To do - What are the lines, copied exactly, from the one containing "This screenshot has height=1277, width=952." through the last line of the records below, both included?

---- Material for the task

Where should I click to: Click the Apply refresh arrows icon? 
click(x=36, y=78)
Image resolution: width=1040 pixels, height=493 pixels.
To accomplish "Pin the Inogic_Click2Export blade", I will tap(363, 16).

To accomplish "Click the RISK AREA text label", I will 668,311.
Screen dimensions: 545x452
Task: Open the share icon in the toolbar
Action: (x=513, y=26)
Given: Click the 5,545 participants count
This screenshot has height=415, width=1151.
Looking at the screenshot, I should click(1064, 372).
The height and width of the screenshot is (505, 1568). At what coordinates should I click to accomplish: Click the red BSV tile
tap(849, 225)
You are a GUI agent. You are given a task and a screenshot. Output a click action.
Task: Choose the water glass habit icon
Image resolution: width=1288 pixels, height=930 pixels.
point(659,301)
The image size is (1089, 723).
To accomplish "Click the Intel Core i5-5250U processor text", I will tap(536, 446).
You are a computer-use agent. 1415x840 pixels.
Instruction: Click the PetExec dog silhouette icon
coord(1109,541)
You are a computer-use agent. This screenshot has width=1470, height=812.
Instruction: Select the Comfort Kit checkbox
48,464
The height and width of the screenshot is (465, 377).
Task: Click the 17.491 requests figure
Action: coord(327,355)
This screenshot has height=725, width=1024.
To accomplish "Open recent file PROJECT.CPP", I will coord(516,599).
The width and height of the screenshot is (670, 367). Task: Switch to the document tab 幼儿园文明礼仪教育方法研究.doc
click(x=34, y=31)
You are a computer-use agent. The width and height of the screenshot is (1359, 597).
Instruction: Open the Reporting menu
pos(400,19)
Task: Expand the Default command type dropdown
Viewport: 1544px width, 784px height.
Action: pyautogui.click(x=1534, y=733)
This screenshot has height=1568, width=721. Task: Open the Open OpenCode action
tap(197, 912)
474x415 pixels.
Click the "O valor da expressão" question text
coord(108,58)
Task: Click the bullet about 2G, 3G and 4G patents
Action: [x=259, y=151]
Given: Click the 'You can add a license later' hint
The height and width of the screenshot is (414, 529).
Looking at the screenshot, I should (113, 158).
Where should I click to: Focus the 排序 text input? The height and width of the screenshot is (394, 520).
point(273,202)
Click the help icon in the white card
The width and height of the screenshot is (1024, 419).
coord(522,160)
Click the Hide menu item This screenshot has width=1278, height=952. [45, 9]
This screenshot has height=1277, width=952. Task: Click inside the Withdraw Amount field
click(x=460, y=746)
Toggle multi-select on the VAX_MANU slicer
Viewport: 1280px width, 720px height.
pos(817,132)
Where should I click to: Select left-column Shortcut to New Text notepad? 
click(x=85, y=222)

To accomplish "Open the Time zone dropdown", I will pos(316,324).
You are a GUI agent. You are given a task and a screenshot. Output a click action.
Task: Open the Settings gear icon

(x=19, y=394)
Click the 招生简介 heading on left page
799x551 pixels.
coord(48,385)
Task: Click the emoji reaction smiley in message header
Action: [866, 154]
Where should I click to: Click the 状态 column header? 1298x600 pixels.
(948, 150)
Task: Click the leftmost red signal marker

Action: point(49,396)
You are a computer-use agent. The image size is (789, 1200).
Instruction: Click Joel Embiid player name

--------

Solution -
This screenshot has height=1277, width=952. Task: Click inside the Withdraw Amount field
click(x=460, y=746)
Toggle multi-select on the VAX_MANU slicer
Viewport: 1280px width, 720px height.
pos(817,132)
Where should I click to: Select left-column Shortcut to New Text notepad? 
click(x=85, y=222)

To accomplish "Open the Time zone dropdown", I will pos(316,324).
You are a GUI agent. You are given a task and a screenshot. Output a click action.
Task: Open the Settings gear icon

(x=19, y=394)
Click the 招生简介 heading on left page
799x551 pixels.
coord(48,385)
Task: Click the emoji reaction smiley in message header
Action: [866, 154]
Where should I click to: Click the 状态 column header? 1298x600 pixels.
(948, 150)
Task: Click the leftmost red signal marker

Action: point(49,396)
You are a computer-use agent. The image size is (789, 1200).
Instruction: Click Joel Embiid player name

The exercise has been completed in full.